Aku melihat beberapa bahan pangan yang sangat banyak dan aku rasa itu lebih dari cukup untuk simpanan ibu selama sebulan sampai aku gajian, sebenarnya aku sungkan menerima makanan sebanyak ini karena bagaimanapun juga nanti aku harus mengganti uang Jeselyn dan tentu saja itu akan lebih berat karena aku masih mempunyai tanggungan terhadap hutang ibu di Pak Burhan.
Namun, apa dayaku untuk menolak? Aku akan meninggalkan Ibu untuk bekerja di kota dan saat aku pergi, ibu benar-benar tidak mempunyai bahan pangan sedikit pun. Aku menggenggam plastik itu merasa bimbang harus menerima pemberian Jeselyn atau menolaknya karena jika aku menolak, maka ibu harus mengalami kelaparan sepanjang hari, jika aku terima maka hutang akan semakin bertumpuk.

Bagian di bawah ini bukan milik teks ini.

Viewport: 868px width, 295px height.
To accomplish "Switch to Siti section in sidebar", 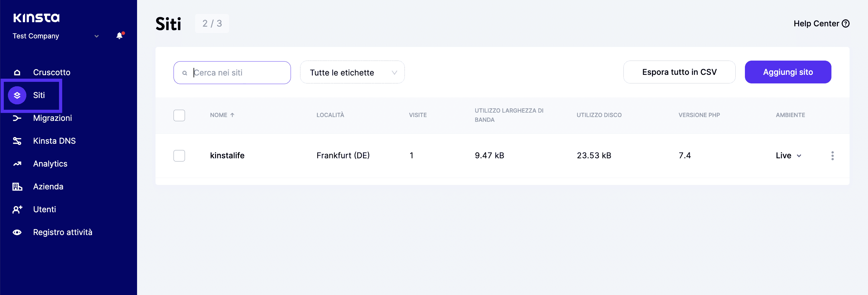I will coord(39,95).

Lagi pula mana ada orang yang memberikan uang secara Cuma-Cuma seperti itu?
“Tenang saja, Ge. Aku memberikan ini gratis untuk Tante Ira, kau tidak perlu cemas untuk membayarnya, lagi pula hitung-hitung ini adalah rezeki dari Allah untuk Ibu. Tidak perlu khawatir karena aku tidak akan meminta bayaran di masa yang akan datang, santai saja,” ucap Jeselyn seolah tahu apa yang sedang aku pikirkan.
Aku merasa tidak enak karena Jeselyn ternyata bisa membaca pikiranku seperti itu, mungkin wajahku terlihat sangat cemas memikirkan hutang-hutang ibuku yang masih belum lunas di Pak Burhan.
“Maaf karena kedatanganku membuatmu menjadi repot, Jes,” ucapku dengan nada sedih karena aku merasa seperti sebuah parasit yang membuat hidup orang lain repot harus menngurusi keluargaku dan lainnya.
“Sudahlah, kau ini seperti sedang bicara sama siapa saja. Ambillah pakaianmu untuk menginap di kost-ku,” ujar Jeselyn yang langsung memerintahku agar cepat membereskan pakaianku.
Aku hanya mengangguk menuruti perintah gadis itu kemudian masuk ke kamar untuk mengambil pakaian sehari-hariku sementara Jeselyn bercakap-cakap di ruang depan deengan ibuku.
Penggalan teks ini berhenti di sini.